Saturday, July 18, 2009

Telaga Senja(82)

=============
“ Rio, mengkhianati pacarpun tak elok, apalagi orangtua. Rio jangan silau. Memang, keinginan untuk memiliki cinta dan harta amat manusiawi ; Tetapi milikilah itu dengan kejujuran.”
=============
Rio meninggalkanku di bar sendirian, hening dalam kesunyian meski musik dan belasan pasangan telah duduk didalamnya. Rio sangat menyesal tak dapat menemaniku pada malam pertama mereguk dunia malam di kota kelahiran Laura, Yogya.
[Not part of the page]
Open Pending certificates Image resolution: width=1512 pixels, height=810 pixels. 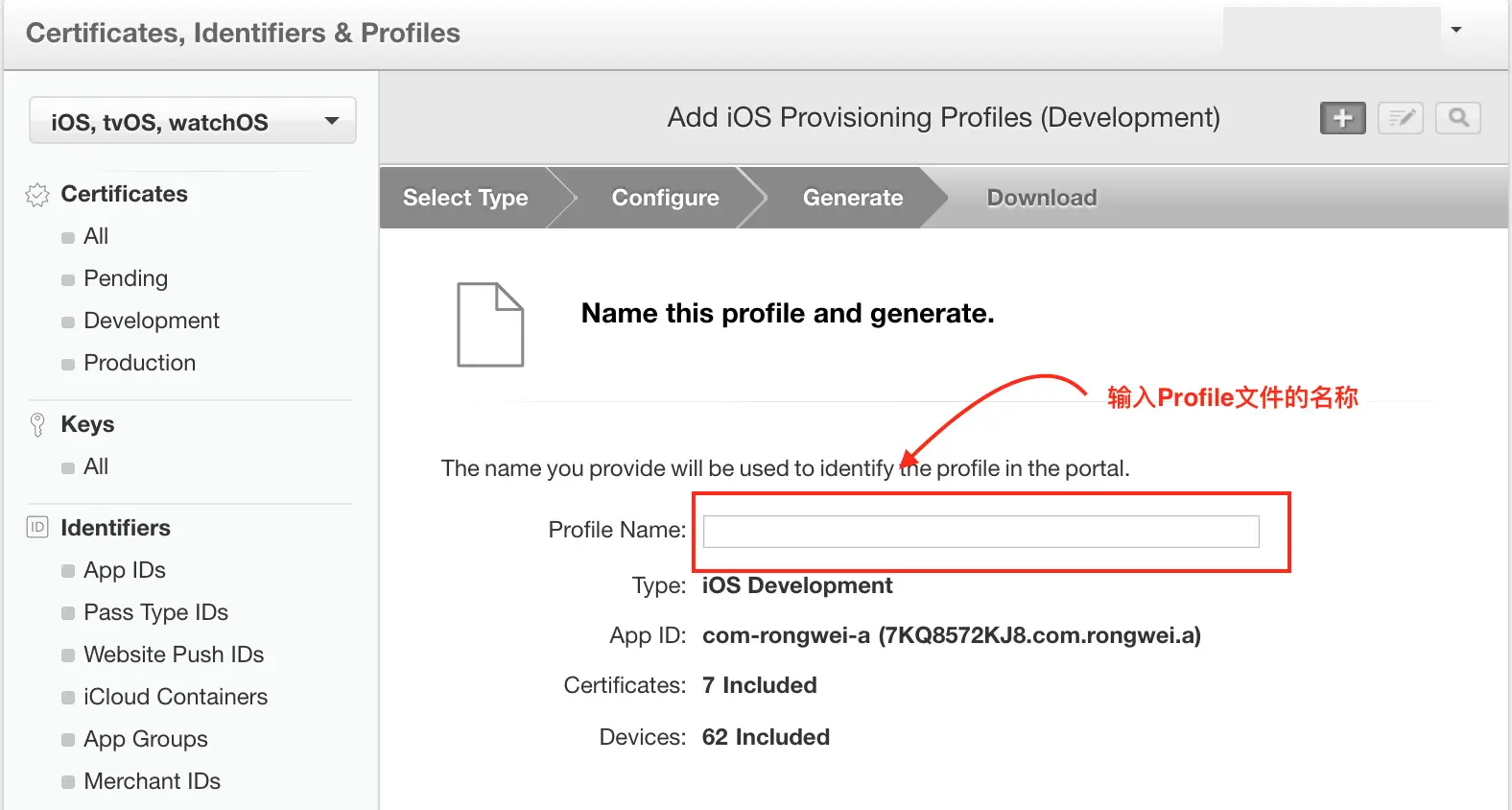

Malam itu Rio menolak minum meski hanya sebotol bir. “ Maaf bang, aku nggak boleh lama menemani. Malam ini, kami ada latihan. Sejak kami punya group, sudah punya kesepakatan, tidak boleh minum alkohol sebelum dan saat latihan,” ujarnya. Rio menemaniku hanya sebentar tetapi berjanji akan menjemputku kembali.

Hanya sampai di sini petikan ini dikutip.